**INSTRUCTIONS TO FOLLOW**
Reproduce the lines from the line with "You are a GUI" to the line with "Action: [63, 29]", with "screenshot" changed to "screen capture" and nothing else altered. Leave the pictures out.

**PROVIDED MATERIAL**
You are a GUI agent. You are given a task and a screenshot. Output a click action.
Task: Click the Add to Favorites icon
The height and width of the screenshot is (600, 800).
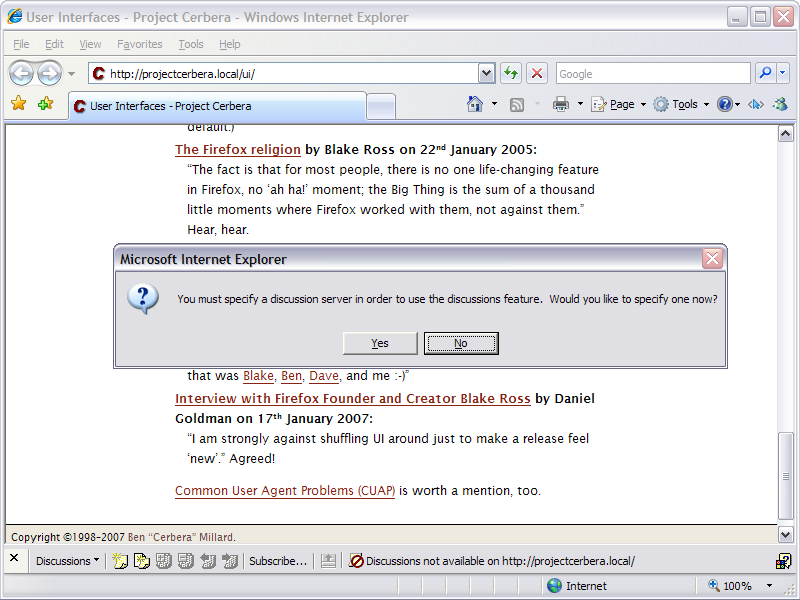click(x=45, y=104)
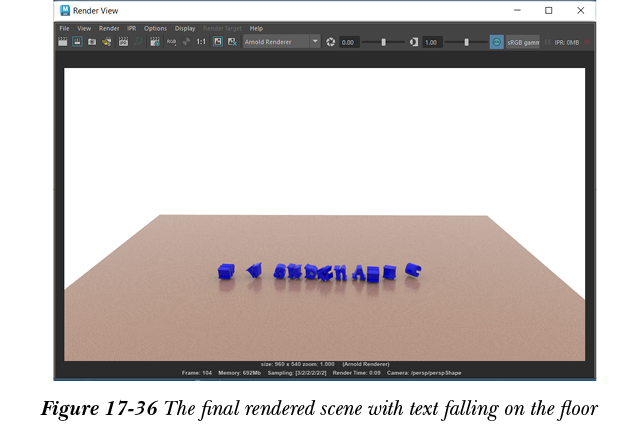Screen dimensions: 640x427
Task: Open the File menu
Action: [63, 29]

* * *

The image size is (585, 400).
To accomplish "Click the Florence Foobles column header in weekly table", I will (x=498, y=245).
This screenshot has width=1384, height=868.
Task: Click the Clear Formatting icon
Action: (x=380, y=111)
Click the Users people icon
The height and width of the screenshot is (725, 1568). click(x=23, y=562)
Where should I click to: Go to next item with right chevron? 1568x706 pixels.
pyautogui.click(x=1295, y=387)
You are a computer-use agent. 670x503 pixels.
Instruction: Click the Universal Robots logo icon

**COMPLETE ANSWER**
You are a GUI agent. You are given a task and a screen capture. Output a click action.
Task: Click the Add to Favorites icon
The height and width of the screen capture is (600, 800).
click(x=45, y=104)
Screen dimensions: 640x427
Task: Open the File menu
Action: [63, 29]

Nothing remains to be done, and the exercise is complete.